Angiotensin II regulation of ovine fetoplacental artery endothelial functions: interactions with nitric oxide

During normal pregnancy, elevated angiotensin II (Ang II) concentrations in the maternal and fetal circulations are associated with dramatic increases in placental angiogenesis and blood flow. Much is known about a local renin–angiotensin system within the uteroplacental vasculature. However, the roles of Ang II in regulating fetoplacental vascular functions are less well defined. In the fetal placenta, the overall in vivo vasoconstrictor responses of the blood vessels to Ang II infusion is thought to be less than that in its maternal counterpart, even though infused Ang II induces vasoconstriction.

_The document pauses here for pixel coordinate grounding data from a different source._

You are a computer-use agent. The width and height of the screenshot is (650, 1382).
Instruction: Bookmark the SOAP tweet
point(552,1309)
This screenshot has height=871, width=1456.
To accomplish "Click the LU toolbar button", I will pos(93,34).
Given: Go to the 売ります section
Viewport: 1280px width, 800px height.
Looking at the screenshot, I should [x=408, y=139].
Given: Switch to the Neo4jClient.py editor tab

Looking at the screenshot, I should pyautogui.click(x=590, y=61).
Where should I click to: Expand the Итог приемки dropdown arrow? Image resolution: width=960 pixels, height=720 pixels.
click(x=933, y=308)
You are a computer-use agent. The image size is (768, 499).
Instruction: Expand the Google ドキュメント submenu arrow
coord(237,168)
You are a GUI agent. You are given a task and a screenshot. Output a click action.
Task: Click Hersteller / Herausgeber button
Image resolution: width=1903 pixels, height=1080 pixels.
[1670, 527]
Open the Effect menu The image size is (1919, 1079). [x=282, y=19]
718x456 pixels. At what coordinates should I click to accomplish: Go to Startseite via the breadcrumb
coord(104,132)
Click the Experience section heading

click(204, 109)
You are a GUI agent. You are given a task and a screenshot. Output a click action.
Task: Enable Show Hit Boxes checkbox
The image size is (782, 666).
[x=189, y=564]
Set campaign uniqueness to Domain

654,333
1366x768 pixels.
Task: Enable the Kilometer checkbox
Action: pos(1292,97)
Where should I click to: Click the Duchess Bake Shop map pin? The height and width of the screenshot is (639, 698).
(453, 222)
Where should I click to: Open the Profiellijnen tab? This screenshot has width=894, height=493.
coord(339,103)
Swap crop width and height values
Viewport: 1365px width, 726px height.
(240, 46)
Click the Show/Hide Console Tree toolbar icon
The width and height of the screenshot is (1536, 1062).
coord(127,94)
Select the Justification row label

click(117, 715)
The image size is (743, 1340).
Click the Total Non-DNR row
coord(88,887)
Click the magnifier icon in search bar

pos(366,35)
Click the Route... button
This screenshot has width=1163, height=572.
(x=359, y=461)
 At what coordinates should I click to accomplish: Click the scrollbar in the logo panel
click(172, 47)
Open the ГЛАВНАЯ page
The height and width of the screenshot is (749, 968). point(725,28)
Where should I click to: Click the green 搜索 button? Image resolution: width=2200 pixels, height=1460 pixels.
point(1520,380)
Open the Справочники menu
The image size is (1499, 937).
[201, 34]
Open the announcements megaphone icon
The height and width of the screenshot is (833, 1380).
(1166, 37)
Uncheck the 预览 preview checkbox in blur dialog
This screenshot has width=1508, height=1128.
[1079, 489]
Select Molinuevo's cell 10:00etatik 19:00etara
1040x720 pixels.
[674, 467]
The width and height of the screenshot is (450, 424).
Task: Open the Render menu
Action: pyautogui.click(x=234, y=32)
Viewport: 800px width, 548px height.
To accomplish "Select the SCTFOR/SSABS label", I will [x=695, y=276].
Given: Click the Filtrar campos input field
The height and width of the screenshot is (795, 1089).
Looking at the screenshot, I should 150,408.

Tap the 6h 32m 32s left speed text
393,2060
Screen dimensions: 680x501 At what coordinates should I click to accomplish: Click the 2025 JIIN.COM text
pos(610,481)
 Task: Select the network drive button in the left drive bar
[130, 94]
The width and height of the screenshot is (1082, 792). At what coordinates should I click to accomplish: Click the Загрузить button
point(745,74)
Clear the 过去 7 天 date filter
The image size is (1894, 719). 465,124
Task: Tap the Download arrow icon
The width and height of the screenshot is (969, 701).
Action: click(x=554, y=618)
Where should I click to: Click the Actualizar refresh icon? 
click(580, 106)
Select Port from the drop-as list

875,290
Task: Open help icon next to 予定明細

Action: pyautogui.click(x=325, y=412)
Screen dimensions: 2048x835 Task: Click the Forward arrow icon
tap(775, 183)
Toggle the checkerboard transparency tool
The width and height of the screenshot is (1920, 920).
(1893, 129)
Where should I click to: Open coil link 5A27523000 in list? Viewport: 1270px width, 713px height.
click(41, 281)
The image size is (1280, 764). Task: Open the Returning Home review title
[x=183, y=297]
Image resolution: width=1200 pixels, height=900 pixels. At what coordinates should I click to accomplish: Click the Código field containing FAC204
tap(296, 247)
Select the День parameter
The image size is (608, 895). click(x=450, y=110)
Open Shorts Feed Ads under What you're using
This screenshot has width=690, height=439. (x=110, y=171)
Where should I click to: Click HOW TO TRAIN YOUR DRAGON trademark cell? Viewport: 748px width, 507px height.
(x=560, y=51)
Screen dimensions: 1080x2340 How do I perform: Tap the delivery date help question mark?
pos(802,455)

Recent data from our laboratories suggest that Ang II stimulates cell proliferation and increases endothelial nitric oxide synthase (eNOS) and production of nitric oxide (NO) in ovine fetoplacental artery endothelial cells. These data imply that elevations of the known vasoconstrictor Ang II in the fetal circulation may indeed play a role in the marked increases in fetoplacental angiogenesis and that Ang II‐elevated endothelial NO production may partly attenuate Ang II‐induced vasoconstriction on vascular smooth muscle. Together with both of these processes, the high levels of Ang II in the fetal circulation may serve to modulate overall fetoplacental vascular resistance. In this article, we review currently available data on the expression of Ang II receptors in the ovine fetal placenta with particular emphasis on the effects of Ang II on ovine fetoplacental endothelium. The potential cellular mechanisms underlying the regulation of Ang II on endothelial growth and vasodilator production are discussed.